INSTRUCTIONS TO FOLLOW: Copy the records below word for word, starting at the line that contains "has width=1405, height=501." and stopping after the line that contains "toggle-label: Скрыть все is".

AVAILABLE RECORDS:
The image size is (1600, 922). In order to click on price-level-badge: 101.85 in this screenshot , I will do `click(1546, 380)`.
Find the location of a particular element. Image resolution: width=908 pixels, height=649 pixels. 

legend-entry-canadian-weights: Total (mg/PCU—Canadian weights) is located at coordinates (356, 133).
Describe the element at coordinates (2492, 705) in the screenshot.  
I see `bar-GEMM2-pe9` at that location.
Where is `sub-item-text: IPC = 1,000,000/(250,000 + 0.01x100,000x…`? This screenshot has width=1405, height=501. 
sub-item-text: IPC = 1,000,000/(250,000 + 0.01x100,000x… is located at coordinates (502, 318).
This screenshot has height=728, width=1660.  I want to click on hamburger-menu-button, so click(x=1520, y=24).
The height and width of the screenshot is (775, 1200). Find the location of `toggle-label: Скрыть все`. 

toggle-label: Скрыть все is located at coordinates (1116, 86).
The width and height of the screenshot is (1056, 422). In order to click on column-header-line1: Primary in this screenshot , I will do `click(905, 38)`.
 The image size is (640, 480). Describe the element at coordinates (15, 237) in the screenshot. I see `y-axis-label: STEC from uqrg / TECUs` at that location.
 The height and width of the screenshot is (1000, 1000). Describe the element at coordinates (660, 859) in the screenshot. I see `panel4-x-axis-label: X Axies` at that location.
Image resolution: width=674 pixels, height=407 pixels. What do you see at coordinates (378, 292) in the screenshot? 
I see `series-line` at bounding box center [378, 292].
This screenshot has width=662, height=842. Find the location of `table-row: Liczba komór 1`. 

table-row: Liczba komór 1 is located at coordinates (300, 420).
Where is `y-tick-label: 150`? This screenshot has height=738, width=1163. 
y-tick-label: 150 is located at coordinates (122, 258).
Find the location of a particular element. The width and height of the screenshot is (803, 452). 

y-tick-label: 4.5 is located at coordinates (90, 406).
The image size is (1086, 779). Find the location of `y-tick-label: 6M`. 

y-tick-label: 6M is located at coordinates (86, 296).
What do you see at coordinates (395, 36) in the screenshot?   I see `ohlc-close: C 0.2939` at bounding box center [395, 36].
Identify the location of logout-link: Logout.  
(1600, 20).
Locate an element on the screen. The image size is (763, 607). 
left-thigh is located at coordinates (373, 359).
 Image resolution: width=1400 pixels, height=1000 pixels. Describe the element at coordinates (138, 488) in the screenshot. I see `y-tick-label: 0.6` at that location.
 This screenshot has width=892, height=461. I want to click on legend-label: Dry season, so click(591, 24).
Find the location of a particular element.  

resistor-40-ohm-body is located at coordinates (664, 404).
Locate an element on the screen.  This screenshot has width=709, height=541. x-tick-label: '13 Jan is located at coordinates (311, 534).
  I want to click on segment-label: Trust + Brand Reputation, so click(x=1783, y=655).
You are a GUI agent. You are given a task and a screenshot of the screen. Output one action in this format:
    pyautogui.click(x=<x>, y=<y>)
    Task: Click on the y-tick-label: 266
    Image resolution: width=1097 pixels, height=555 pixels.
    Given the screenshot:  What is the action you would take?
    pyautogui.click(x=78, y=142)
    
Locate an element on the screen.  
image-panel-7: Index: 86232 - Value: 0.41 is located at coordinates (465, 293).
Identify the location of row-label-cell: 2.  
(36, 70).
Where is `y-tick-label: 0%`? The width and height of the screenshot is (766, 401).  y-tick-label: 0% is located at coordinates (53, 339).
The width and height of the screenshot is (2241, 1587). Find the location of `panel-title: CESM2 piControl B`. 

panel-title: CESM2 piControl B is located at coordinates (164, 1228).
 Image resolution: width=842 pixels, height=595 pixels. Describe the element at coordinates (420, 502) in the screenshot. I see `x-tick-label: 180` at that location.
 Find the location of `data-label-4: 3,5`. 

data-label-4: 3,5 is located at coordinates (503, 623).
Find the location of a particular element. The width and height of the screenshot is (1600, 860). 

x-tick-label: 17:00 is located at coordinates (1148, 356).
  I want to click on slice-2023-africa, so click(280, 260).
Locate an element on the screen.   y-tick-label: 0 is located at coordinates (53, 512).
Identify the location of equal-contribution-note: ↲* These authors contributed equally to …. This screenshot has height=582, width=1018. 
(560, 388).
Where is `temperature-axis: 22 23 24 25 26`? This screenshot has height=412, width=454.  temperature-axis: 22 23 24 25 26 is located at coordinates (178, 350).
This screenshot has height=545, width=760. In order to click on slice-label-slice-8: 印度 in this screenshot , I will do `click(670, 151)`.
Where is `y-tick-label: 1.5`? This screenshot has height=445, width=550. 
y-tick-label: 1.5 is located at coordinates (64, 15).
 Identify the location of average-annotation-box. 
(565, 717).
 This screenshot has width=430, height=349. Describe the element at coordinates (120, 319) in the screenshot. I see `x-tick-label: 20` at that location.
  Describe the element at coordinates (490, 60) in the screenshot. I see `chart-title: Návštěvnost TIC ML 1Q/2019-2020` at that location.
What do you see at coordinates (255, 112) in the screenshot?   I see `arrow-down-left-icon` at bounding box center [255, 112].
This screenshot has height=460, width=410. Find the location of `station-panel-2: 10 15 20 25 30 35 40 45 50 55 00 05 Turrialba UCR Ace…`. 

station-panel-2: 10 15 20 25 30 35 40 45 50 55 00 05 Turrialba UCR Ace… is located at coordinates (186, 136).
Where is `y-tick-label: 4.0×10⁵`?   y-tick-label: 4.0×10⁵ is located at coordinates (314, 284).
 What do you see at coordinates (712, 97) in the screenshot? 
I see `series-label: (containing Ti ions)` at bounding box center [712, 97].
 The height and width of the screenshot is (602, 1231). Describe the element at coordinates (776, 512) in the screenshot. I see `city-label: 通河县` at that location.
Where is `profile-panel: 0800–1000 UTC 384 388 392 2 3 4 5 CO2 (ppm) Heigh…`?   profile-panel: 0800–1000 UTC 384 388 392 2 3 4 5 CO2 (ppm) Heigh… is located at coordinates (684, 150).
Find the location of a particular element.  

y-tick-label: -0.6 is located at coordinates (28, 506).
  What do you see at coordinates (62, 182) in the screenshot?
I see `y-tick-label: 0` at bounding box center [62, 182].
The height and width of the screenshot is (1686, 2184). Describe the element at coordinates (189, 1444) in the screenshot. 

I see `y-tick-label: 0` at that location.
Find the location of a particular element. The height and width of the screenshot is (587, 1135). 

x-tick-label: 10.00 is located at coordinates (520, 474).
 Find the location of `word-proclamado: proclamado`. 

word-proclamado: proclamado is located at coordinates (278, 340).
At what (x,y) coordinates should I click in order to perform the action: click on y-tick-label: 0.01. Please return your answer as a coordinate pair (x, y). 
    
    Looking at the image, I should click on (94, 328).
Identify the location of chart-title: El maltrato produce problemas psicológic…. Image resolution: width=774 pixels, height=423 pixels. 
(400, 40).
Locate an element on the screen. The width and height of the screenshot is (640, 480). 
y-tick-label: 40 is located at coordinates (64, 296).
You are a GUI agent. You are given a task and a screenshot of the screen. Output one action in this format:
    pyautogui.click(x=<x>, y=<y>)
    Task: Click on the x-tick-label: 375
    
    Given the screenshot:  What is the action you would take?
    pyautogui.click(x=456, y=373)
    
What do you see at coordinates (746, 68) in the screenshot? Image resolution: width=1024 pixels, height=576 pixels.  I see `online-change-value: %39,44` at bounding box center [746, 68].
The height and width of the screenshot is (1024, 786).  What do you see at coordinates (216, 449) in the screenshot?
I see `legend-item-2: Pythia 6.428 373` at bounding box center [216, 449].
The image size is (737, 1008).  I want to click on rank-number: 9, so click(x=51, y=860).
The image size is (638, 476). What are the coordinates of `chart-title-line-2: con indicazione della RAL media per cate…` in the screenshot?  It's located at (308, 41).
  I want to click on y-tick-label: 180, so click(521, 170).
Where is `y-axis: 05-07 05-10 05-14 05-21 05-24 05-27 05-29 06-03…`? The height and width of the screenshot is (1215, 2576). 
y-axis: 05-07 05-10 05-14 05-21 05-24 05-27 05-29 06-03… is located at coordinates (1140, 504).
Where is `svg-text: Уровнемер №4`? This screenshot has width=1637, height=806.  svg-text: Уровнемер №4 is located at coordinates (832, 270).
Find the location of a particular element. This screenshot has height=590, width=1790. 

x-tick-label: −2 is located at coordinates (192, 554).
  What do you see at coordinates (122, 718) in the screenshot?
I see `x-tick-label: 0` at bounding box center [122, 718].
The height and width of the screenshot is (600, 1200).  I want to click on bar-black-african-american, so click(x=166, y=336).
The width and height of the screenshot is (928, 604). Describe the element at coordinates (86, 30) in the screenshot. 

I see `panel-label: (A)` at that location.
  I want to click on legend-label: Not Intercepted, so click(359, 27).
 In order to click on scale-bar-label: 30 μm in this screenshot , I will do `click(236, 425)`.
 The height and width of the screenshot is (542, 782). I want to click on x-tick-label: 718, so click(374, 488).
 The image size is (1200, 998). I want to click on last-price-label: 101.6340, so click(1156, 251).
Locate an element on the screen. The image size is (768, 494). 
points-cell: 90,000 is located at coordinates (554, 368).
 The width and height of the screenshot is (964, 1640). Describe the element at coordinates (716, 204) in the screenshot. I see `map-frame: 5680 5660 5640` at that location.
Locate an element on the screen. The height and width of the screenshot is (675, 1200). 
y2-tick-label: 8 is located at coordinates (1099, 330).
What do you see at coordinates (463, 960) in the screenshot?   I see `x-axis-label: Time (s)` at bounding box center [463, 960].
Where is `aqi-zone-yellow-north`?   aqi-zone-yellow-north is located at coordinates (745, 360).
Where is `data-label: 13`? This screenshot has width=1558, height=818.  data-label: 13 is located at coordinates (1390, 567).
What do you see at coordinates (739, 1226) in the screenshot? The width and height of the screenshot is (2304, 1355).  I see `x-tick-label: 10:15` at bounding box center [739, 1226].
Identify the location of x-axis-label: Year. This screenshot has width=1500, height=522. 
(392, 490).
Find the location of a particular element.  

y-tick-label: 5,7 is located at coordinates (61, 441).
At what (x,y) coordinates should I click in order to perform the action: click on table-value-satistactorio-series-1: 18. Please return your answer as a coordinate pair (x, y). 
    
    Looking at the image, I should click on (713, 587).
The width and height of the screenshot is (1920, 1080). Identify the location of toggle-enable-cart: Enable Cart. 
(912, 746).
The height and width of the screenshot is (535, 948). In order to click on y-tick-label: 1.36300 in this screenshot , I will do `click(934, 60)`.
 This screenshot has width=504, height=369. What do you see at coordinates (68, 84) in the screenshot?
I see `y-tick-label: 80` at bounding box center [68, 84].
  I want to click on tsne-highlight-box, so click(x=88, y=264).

RESULT OF THE EXERCISE:
Where is `sub-item-text: IPC = 1,000,000/(250,000 + 0.01x100,000x…`? This screenshot has width=1405, height=501. 
sub-item-text: IPC = 1,000,000/(250,000 + 0.01x100,000x… is located at coordinates (502, 318).
This screenshot has height=728, width=1660.  I want to click on hamburger-menu-button, so click(x=1520, y=24).
The height and width of the screenshot is (775, 1200). Find the location of `toggle-label: Скрыть все`. 

toggle-label: Скрыть все is located at coordinates (1116, 86).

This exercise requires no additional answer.